Alfie Harris was an estate agent and well known businessman in Greytown. He was a tea-totaller, as he had promised his father he would never touch alcohol. He kept this promise but made up for it with soft drinks sweets and ice-cream, at Annie's discretion or when she was not around. He had an impish sense of humour, and loved to get up to mischief behind Annie's back.
Every Saturday the children and Alfie had to have caster oil, "To get
rid of the rubbish in your tummy," Annie would explain, and no one dared
argue with her. Alfie used to keep his caster oil in his mouth and spit
it out when she turned her back. The children soon learnt this tack too.
Annie was a devout Christian.
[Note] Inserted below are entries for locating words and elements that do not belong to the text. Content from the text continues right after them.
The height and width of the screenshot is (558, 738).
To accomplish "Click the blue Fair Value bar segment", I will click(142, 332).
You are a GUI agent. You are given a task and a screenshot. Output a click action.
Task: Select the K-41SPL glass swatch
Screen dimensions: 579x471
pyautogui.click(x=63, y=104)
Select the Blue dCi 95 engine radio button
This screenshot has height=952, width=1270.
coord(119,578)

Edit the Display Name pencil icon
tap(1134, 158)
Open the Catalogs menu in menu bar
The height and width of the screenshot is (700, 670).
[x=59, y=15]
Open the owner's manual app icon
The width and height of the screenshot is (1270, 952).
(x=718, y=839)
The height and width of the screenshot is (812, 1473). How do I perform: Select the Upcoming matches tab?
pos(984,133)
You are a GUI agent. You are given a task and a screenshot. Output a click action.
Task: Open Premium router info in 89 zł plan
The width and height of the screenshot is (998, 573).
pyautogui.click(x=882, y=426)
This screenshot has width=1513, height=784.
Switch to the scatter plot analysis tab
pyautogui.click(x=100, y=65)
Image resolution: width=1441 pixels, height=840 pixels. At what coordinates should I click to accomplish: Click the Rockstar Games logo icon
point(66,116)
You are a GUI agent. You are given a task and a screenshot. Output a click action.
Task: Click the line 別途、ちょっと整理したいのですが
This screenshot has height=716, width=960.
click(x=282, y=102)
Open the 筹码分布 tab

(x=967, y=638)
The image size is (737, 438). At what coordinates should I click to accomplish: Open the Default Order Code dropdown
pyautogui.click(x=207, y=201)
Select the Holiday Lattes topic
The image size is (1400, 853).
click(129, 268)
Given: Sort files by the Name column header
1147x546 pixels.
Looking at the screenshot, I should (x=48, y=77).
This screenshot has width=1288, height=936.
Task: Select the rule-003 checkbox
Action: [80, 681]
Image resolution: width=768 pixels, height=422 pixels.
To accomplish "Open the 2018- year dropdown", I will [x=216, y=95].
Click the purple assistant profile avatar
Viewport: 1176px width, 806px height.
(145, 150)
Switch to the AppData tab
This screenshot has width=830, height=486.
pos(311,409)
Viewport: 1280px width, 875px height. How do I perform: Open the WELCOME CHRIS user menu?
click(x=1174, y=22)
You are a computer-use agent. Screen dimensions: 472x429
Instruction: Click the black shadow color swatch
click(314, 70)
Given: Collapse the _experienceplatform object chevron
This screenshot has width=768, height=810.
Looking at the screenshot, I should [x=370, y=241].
An over-riding factor in her life was her
deep and unquestionable faith in God, a power greater than herself. Alfie
shared her beliefs and the whole family attended
services in the Dutch Reformed Church regularly.
"i" (communion) was a big occasion, when folk from the out-lying areas converged on Greytown. Annie's sister Harriet, her husband Wiz and their son Frank, always arrived from Rietvlei with their wagon laden with farm supplies and stayed with Alfie and Annie. Hendrik Loots, his wife and children always passed 180 York Street with their trap and horses at exactly the same time, on their way to church. The alarm was thus raised in the Harris household with Annie declaring, "Loots has gone by," and the family knew it was time to be on their way.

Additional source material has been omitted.